Problems =>
**a.** Answer these questions about the patent excerpt, marking each answer the same way:
(i) What kind of item is given as an example of an unwanted item?
(ii) What rates of false negatives and false positives have examples of the invention exhibited?
(iii) If the signature is a continuous sequence of code from a program, what are the upper and lower limits on its share of that program's code?
**b.** In the patent excerpt, rewrite everything from "It is an object" down to "an indication thereof.", swapping "computer system" for "storage network".

It is an object of the present invention to provide an alternative approach to detection of items stored in a computer system.
The present invention provides a computer-implemented method for detection of items stored in a computer system such as computer code, data or information characterised in that it comprises obtaining a signature by reading code comprising at least part of a program capable of introducing the items, the code incorporating sufficient data to characterise the program adequately, using the code as the signature, comparing the signature with files stored on the computer system, and, if a match with the signature is found, providing an indication thereof.
The invention provides the advantage that it is a means for detection of unwanted items that does not rely on analysing statistical properties of images and does not require a complex signature generation procedure. The selection of code to provide a signature may therefore be prearranged as regards location in the program. Moreover, examples of the invention have exhibited zero false negatives and negligible false positives.
The indication may incorporate an identification of at least one of: a) an item responsible for the match, b) the nature of the item, c) the item's location in the computer system, and d) the matching signature.
The items may be unwanted, e.g. steganographic items.
The code of the signature may be one of the following: a) a continuous sequence of code taken from a program; b) a continuous sequence of code taken from a program and beginning where that program begins; c) a continuous sequence of code taken from a program but not more than 5% and not less than 0.167% of that program's code; d) a kernel of a program; e) a .DDL or .ocx file; and f) code implementing both write to and read from a file.

Provided records =>
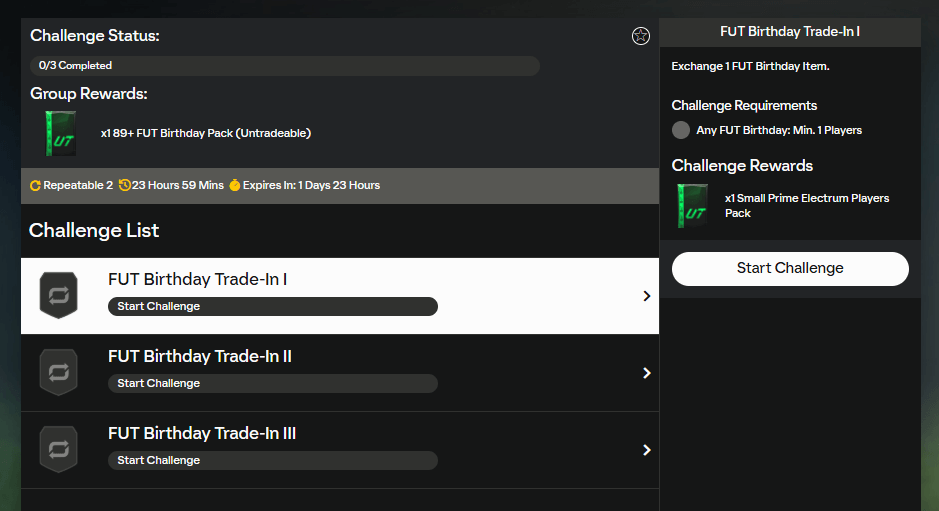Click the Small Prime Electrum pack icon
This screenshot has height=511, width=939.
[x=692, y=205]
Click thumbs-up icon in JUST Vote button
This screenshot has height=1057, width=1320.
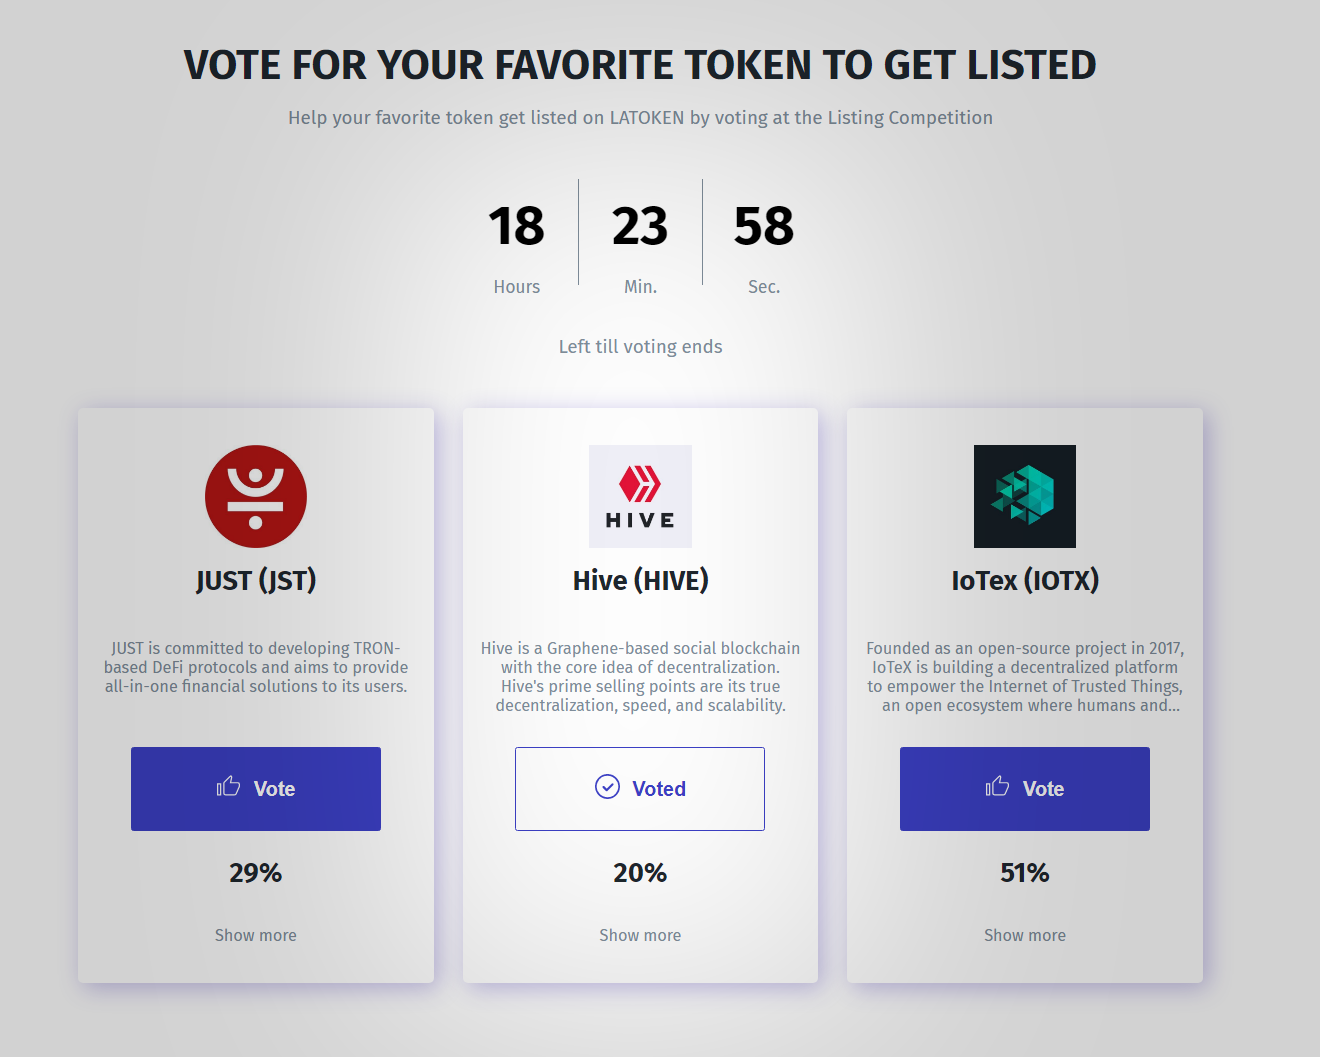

Task results =>
**a.**
(i) Steganographic items.
(ii) Zero false negatives and negligible false positives.
(iii) No more than 5% and no less than 0.167% of that program's code.

**b.**
It is an object of the present invention to provide an alternative approach to detection of items stored in a storage network.
The present invention provides a computer-implemented method for detection of items stored in a storage network such as computer code, data or information characterised in that it comprises obtaining a signature by reading code comprising at least part of a program capable of introducing the items, the code incorporating sufficient data to characterise the program adequately, using the code as the signature, comparing the signature with files stored on the storage network, and, if a match with the signature is found, providing an indication thereof.